#### Directions
Could every line below be written out exactly as it appears?

Data records
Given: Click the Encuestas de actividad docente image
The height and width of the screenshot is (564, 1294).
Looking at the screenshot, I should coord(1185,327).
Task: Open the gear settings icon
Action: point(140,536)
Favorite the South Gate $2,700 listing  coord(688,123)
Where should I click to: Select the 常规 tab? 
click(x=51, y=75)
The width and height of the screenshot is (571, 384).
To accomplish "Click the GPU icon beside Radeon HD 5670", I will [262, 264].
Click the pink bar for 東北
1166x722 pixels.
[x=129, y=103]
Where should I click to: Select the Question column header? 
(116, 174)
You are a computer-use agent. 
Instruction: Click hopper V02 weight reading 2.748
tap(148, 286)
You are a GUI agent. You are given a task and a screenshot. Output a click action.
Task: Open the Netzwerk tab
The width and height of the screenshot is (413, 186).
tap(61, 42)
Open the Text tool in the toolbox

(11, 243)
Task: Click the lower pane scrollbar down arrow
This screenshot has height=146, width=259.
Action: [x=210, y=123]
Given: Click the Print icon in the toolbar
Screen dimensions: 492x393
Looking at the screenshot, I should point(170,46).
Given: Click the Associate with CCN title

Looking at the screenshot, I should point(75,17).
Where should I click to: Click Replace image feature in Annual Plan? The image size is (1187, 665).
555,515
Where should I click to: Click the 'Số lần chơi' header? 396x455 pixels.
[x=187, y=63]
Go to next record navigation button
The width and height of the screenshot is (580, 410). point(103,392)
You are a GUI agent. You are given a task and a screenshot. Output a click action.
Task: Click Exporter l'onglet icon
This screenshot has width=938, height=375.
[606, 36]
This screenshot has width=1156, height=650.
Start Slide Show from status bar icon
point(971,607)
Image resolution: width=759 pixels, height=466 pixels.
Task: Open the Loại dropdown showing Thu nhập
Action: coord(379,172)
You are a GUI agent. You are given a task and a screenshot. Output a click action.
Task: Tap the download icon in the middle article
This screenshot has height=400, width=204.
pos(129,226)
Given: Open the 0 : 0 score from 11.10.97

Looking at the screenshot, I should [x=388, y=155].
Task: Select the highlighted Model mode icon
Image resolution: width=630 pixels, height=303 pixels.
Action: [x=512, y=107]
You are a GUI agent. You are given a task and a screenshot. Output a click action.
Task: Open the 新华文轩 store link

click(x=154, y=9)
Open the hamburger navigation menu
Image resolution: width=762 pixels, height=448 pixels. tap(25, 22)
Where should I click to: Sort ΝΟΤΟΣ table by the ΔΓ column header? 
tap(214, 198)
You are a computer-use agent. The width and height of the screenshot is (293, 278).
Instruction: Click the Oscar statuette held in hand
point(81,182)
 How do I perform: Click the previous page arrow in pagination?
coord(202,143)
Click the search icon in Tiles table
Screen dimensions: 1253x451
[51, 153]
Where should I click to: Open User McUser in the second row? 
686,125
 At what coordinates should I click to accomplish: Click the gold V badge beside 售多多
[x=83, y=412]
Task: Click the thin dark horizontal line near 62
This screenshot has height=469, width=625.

#### Response area
Given: Click the Encuestas de actividad docente image
The height and width of the screenshot is (564, 1294).
Looking at the screenshot, I should coord(1185,327).
Task: Open the gear settings icon
Action: point(140,536)
Favorite the South Gate $2,700 listing  coord(688,123)
Where should I click to: Select the 常规 tab? 
click(x=51, y=75)
The width and height of the screenshot is (571, 384).
To accomplish "Click the GPU icon beside Radeon HD 5670", I will [262, 264].
Click the pink bar for 東北
1166x722 pixels.
[x=129, y=103]
Where should I click to: Select the Question column header? 
(116, 174)
You are a computer-use agent. 
Instruction: Click hopper V02 weight reading 2.748
tap(148, 286)
You are a GUI agent. You are given a task and a screenshot. Output a click action.
Task: Open the Netzwerk tab
The width and height of the screenshot is (413, 186).
tap(61, 42)
Open the Text tool in the toolbox

(11, 243)
Task: Click the lower pane scrollbar down arrow
This screenshot has height=146, width=259.
Action: [x=210, y=123]
Given: Click the Print icon in the toolbar
Screen dimensions: 492x393
Looking at the screenshot, I should point(170,46).
Given: Click the Associate with CCN title

Looking at the screenshot, I should point(75,17).
Where should I click to: Click Replace image feature in Annual Plan? The image size is (1187, 665).
555,515
Where should I click to: Click the 'Số lần chơi' header? 396x455 pixels.
[x=187, y=63]
Go to next record navigation button
The width and height of the screenshot is (580, 410). point(103,392)
You are a GUI agent. You are given a task and a screenshot. Output a click action.
Task: Click Exporter l'onglet icon
This screenshot has width=938, height=375.
[606, 36]
This screenshot has width=1156, height=650.
Start Slide Show from status bar icon
point(971,607)
Image resolution: width=759 pixels, height=466 pixels.
Task: Open the Loại dropdown showing Thu nhập
Action: coord(379,172)
You are a GUI agent. You are given a task and a screenshot. Output a click action.
Task: Tap the download icon in the middle article
This screenshot has height=400, width=204.
pos(129,226)
Given: Open the 0 : 0 score from 11.10.97

Looking at the screenshot, I should [x=388, y=155].
Task: Select the highlighted Model mode icon
Image resolution: width=630 pixels, height=303 pixels.
Action: [x=512, y=107]
You are a GUI agent. You are given a task and a screenshot. Output a click action.
Task: Open the 新华文轩 store link

click(x=154, y=9)
Open the hamburger navigation menu
Image resolution: width=762 pixels, height=448 pixels. tap(25, 22)
Where should I click to: Sort ΝΟΤΟΣ table by the ΔΓ column header? 
tap(214, 198)
You are a computer-use agent. The width and height of the screenshot is (293, 278).
Instruction: Click the Oscar statuette held in hand
point(81,182)
 How do I perform: Click the previous page arrow in pagination?
coord(202,143)
Click the search icon in Tiles table
Screen dimensions: 1253x451
[51, 153]
Where should I click to: Open User McUser in the second row? 
686,125
 At what coordinates should I click to accomplish: Click the gold V badge beside 售多多
[x=83, y=412]
Task: Click the thin dark horizontal line near 62
This screenshot has height=469, width=625.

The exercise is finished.